**Task description:**
List every line from the entries below that contains the word "column", copying each line in full.

**Recorded data:**
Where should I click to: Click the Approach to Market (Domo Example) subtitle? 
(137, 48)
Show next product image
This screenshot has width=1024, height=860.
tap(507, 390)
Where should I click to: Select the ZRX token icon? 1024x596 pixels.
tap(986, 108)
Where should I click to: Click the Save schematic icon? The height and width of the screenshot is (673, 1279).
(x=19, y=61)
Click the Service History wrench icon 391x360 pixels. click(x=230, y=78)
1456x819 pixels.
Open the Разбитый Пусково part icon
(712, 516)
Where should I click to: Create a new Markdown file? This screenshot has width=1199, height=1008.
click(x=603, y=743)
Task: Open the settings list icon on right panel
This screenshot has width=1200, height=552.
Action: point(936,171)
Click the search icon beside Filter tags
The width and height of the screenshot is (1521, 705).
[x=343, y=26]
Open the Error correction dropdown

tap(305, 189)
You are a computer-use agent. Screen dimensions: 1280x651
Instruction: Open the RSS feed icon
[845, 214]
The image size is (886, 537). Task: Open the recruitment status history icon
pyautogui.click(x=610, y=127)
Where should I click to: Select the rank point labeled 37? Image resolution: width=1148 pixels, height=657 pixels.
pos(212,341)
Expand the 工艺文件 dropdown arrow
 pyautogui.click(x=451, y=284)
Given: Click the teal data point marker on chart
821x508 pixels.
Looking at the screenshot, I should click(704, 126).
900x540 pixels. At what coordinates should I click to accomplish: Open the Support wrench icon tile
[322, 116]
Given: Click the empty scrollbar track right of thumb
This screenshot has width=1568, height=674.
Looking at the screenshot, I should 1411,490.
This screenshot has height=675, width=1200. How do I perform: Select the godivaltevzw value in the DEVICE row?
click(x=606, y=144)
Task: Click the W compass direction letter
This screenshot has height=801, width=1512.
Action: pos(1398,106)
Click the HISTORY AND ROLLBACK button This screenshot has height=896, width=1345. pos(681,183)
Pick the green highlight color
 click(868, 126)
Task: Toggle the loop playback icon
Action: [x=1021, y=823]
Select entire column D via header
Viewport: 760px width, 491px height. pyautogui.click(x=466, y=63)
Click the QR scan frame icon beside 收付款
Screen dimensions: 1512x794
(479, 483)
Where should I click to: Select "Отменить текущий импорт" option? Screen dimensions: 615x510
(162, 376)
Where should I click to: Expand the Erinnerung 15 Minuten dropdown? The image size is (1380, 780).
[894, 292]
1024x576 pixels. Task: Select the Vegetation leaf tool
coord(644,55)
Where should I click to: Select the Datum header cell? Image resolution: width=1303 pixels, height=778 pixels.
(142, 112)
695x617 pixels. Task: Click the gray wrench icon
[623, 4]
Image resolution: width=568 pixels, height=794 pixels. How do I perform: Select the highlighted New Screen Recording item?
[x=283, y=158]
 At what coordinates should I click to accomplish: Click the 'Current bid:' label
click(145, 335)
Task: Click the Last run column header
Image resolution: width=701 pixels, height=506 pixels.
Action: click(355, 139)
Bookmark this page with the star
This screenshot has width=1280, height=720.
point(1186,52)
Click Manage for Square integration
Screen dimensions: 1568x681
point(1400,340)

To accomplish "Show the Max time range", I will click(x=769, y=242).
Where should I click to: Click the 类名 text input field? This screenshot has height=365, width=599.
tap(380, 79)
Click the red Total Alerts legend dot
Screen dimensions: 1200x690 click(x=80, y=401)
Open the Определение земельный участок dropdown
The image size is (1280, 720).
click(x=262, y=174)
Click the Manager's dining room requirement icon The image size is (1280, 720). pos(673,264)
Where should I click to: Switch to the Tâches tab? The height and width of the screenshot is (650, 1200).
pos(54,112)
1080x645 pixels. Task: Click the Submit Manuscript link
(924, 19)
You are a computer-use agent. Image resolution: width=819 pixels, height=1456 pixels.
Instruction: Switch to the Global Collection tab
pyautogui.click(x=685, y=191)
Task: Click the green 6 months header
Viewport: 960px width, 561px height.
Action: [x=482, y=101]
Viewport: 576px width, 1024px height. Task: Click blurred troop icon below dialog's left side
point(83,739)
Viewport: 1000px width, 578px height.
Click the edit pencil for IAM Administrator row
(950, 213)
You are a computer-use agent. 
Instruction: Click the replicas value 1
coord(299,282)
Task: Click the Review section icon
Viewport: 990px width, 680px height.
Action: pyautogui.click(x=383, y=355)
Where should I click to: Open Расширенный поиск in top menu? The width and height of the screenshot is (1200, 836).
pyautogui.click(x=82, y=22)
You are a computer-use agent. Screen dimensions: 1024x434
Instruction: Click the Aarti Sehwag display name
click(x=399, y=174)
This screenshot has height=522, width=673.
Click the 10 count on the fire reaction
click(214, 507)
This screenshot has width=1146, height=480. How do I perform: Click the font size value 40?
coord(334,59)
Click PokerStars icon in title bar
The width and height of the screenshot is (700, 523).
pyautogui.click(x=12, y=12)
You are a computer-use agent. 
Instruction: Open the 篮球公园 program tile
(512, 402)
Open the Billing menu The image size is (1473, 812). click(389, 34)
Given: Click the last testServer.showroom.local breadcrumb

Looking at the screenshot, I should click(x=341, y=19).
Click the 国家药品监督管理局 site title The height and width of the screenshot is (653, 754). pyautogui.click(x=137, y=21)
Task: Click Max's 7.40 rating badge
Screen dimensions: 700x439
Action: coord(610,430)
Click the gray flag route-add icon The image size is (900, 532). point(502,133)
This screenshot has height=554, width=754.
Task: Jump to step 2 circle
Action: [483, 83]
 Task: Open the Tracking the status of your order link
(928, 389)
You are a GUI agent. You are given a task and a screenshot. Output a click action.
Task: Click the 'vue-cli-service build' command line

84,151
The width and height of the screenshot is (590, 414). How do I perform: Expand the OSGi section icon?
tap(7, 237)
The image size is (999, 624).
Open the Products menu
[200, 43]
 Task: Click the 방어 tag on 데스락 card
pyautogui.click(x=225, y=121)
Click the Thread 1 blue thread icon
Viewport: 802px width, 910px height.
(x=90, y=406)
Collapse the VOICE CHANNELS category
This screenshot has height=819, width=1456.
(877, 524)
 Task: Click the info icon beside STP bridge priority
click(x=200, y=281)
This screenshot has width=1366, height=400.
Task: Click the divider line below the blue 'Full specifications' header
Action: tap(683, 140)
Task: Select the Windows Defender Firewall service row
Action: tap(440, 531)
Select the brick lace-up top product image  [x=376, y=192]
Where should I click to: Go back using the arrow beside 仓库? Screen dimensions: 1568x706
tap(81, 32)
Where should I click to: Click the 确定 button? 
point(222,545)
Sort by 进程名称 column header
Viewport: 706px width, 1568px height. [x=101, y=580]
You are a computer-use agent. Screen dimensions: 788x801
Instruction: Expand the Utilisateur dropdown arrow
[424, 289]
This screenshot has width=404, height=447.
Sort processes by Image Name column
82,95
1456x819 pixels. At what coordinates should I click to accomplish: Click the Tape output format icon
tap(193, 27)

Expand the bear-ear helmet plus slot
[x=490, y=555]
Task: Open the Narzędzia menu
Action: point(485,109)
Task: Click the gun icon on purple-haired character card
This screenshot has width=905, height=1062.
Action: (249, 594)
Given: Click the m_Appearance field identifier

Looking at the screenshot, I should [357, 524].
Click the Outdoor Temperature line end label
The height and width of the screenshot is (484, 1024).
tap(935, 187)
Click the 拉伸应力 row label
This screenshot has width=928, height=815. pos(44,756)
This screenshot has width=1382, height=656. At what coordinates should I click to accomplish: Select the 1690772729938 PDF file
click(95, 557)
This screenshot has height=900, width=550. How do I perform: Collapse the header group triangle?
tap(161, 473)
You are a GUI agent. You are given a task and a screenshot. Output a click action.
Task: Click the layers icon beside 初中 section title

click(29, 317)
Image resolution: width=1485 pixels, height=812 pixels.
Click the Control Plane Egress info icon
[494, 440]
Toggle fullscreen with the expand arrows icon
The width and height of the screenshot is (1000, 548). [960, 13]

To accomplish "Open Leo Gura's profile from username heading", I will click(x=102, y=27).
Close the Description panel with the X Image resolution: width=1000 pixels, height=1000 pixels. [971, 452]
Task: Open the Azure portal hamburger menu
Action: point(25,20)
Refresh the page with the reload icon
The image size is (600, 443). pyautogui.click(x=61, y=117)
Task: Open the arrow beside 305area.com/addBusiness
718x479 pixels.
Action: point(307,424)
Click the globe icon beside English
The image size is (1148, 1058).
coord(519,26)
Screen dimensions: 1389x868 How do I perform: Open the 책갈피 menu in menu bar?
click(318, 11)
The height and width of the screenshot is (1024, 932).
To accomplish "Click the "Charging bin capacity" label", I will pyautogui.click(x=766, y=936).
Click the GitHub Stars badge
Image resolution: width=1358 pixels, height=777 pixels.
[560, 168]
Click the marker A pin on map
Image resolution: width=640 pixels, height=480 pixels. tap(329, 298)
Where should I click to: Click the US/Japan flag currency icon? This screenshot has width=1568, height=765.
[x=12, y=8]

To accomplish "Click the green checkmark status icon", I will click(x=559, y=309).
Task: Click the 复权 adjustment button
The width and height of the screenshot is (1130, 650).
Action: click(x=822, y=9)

**The completed task:**
Select entire column D via header
Task: Click the Last run column header
Sort by 进程名称 column header
Sort processes by Image Name column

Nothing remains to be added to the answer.